AIM:To explore childbearing women's experiences of early pushing urge (EPU).
STUDY DESIGN:A qualitative phenomenological study was undertaken in an Italian maternity hospital. The sample included 8 women that experienced EPU during labor. Data were collected through semistructured interviews.
FINDINGS:The findings are presented as three main themes: (a) women's perceptions of EPU, (b) bodily sensations versus midwives' advice: struggling between conflicting messages, and (c) the "a posteriori" feeling of women about midwives' guidance during EPU. The perception of EPU was characterized by sense of obstruction, bone pain, and different intensity of pushing efforts when compared with those of the expulsive phase. Women found it difficult to follow the midwife's suggestion to stop pushing because this contradicted their bodily sensations. However, the women recognized a posteriori the importance of the midwife's support while experiencing EPU. Women appreciated the midwives' presence and emotional support most of all because they seemed to be more concerned with the personal relationship they formed in labor rather than the usefulness or appropriateness of their advice.

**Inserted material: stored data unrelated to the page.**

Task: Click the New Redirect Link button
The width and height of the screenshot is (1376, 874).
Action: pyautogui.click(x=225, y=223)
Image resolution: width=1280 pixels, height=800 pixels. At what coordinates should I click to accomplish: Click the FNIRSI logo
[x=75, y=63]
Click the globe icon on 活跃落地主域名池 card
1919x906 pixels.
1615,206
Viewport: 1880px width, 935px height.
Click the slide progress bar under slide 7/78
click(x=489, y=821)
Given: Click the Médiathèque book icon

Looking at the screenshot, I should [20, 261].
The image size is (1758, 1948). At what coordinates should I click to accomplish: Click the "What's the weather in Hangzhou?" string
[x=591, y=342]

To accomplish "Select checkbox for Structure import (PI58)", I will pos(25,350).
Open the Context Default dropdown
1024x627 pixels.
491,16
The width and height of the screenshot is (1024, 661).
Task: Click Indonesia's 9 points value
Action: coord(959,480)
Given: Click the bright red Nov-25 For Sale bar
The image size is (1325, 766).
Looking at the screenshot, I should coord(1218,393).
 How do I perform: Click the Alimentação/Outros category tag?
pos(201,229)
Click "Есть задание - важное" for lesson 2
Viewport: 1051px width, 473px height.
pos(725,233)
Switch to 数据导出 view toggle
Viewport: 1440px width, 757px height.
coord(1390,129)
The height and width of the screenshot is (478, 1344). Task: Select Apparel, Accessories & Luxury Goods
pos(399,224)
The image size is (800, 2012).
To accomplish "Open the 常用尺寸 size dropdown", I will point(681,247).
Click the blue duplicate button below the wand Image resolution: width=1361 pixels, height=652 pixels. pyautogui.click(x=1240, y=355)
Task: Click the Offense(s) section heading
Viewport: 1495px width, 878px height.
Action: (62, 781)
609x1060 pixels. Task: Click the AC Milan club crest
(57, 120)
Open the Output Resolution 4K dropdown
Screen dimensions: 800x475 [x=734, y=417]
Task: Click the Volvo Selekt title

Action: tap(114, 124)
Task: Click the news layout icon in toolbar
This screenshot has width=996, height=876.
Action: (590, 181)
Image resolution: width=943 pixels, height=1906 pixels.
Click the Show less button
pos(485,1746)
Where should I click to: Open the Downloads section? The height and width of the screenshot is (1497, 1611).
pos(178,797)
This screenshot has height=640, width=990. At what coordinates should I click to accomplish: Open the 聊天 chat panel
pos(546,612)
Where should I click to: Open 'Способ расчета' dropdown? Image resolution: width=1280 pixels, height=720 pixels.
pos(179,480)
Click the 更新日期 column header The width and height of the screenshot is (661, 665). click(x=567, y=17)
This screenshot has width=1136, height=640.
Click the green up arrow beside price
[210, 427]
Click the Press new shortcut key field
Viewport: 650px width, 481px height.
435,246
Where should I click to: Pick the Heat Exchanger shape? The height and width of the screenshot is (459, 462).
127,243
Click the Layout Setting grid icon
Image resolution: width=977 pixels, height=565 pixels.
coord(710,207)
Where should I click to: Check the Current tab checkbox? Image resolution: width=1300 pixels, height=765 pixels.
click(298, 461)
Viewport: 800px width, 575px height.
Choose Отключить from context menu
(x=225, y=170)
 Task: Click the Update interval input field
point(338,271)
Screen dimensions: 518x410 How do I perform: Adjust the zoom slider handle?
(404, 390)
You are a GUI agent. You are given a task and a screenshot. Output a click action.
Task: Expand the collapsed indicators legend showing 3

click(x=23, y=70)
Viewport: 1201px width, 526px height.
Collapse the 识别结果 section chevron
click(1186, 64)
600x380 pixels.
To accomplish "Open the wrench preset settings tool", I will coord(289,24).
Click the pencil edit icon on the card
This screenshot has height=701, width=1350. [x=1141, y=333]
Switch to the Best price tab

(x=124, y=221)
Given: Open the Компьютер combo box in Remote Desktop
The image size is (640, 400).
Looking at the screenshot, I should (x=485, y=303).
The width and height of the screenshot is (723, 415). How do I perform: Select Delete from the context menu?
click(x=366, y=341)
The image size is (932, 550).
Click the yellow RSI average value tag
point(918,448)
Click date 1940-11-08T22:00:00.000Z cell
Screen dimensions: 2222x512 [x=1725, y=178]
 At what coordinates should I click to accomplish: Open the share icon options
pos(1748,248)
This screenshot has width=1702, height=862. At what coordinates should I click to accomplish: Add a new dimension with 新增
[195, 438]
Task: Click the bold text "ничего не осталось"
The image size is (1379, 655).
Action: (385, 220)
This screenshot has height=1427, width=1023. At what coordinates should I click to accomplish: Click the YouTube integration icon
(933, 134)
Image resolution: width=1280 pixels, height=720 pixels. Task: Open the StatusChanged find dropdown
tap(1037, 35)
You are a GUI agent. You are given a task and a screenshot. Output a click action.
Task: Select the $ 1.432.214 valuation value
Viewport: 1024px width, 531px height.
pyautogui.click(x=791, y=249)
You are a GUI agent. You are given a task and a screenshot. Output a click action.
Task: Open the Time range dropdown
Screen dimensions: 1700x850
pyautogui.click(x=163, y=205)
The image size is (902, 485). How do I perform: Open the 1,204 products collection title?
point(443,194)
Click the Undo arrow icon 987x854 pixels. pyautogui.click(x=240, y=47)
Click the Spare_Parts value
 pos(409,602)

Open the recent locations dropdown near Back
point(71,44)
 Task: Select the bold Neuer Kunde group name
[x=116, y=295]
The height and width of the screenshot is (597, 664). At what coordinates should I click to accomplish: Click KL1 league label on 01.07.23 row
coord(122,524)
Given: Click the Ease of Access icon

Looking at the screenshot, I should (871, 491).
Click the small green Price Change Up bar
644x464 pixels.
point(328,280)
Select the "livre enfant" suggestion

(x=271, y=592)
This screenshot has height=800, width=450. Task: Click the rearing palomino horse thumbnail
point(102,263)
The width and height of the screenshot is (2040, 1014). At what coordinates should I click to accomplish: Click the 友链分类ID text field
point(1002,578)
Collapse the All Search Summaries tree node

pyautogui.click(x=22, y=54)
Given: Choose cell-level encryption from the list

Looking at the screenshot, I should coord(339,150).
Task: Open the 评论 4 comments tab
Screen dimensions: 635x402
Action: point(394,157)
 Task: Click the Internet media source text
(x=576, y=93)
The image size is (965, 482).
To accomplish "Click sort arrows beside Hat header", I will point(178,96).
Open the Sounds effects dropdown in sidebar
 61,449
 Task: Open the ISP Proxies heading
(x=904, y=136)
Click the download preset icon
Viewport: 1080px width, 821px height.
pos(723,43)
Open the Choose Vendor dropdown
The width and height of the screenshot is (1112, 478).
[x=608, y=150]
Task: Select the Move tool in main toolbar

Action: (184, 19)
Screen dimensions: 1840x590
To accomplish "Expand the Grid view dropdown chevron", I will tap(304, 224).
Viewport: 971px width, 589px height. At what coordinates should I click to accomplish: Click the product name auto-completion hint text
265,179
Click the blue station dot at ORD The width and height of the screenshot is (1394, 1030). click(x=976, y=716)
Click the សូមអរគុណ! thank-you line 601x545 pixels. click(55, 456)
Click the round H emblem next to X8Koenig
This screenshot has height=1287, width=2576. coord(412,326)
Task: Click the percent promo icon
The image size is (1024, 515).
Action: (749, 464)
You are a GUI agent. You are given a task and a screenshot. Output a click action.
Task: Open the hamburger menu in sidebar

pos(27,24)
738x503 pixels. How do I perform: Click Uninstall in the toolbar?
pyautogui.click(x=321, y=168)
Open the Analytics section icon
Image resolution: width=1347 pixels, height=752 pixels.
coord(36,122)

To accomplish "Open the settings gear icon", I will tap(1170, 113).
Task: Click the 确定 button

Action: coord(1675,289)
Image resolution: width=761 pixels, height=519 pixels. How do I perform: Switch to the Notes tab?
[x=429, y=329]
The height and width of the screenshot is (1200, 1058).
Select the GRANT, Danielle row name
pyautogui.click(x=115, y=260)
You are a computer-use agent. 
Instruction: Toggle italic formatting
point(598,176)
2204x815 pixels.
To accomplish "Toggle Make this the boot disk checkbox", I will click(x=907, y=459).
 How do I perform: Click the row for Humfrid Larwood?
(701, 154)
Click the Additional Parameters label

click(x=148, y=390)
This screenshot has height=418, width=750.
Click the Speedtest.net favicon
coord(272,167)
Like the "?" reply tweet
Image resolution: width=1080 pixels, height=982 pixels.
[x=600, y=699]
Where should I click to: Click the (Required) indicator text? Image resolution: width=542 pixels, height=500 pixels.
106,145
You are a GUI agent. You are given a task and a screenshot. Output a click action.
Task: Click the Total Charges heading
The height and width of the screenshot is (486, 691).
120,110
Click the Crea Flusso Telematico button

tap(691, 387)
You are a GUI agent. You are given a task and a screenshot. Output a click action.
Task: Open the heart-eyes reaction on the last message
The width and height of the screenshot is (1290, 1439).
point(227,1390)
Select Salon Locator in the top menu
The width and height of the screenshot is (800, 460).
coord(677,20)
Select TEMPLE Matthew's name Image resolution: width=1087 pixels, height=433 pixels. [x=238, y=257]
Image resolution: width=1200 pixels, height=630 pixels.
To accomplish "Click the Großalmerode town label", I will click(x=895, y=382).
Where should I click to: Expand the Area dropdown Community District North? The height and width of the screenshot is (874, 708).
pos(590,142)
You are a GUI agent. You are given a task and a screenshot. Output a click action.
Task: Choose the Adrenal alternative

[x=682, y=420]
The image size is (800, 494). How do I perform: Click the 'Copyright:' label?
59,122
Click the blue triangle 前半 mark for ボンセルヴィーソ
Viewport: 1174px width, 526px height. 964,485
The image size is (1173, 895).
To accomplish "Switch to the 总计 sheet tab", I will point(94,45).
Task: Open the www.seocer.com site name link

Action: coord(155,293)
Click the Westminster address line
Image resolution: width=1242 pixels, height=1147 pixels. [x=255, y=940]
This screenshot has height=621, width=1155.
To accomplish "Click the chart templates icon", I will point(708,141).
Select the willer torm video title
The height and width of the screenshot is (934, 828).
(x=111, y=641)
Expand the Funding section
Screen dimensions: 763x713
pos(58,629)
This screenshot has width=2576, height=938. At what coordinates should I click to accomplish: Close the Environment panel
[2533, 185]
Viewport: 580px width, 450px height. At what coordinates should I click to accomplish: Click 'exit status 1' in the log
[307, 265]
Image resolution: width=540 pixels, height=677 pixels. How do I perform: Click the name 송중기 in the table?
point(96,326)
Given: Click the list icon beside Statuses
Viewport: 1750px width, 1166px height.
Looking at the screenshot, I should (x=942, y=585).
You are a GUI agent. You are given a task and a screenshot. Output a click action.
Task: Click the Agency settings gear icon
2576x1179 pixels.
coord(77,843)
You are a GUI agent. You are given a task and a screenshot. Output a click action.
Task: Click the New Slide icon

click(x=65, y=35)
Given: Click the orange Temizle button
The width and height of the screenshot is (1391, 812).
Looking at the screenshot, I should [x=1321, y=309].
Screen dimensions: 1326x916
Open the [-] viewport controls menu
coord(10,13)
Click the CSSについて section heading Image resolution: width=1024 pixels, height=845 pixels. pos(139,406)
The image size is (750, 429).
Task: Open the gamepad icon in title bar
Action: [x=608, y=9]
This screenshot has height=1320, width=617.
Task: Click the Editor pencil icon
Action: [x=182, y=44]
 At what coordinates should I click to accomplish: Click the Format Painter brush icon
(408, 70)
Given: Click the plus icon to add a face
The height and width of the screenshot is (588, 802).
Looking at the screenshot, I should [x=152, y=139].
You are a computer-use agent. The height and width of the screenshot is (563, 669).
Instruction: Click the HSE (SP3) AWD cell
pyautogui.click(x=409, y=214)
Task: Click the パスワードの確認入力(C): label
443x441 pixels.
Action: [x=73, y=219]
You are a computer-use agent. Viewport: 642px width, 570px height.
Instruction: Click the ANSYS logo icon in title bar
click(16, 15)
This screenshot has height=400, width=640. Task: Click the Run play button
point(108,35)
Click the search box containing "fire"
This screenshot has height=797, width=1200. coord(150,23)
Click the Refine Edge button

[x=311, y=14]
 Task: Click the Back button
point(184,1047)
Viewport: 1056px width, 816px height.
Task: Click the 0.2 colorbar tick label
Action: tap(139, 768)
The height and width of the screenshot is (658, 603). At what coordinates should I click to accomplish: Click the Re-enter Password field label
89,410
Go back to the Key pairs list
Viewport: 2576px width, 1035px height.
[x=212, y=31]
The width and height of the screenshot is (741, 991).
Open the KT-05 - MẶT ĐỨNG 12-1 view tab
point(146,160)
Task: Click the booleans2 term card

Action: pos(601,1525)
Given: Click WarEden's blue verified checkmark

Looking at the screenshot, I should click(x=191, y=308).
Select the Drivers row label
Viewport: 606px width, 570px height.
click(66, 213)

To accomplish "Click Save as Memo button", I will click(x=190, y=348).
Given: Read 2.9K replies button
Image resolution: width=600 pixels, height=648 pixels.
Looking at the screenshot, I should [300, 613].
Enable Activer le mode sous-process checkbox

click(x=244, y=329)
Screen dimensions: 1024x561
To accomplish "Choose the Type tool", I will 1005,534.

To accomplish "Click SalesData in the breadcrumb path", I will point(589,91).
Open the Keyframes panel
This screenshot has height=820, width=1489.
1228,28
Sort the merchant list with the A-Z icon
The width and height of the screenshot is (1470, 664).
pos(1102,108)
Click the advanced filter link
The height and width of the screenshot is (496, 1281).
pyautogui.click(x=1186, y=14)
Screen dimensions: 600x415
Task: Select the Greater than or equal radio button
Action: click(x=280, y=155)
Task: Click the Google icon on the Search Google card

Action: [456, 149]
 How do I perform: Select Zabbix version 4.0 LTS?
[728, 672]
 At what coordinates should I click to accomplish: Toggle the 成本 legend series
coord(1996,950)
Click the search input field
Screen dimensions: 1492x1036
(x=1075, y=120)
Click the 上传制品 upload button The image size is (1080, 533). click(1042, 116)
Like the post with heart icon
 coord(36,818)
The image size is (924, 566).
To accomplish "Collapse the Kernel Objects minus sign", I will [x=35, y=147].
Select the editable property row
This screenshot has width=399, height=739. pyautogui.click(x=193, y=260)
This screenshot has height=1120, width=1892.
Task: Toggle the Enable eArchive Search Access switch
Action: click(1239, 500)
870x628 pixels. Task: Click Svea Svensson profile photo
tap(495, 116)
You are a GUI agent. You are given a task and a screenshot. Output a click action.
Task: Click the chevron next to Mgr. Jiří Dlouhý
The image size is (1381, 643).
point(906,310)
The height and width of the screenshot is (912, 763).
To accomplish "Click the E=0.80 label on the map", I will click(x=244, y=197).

CONCLUSION:Midwives should consider women's physical perceptions to help them cope with EPU, acknowledging that women may struggle when caregivers' suggestions are in contrast to their physical perceptions. The women's overall positive experiences of birth suggest that EPU might be considered as a physiological event during labor, reinforcing the hypotheses of previous research. The optimal response to the EPU phenomenon remains unclear and should be studied, considering EPU at different dilatation ranges and related clinical outcomes.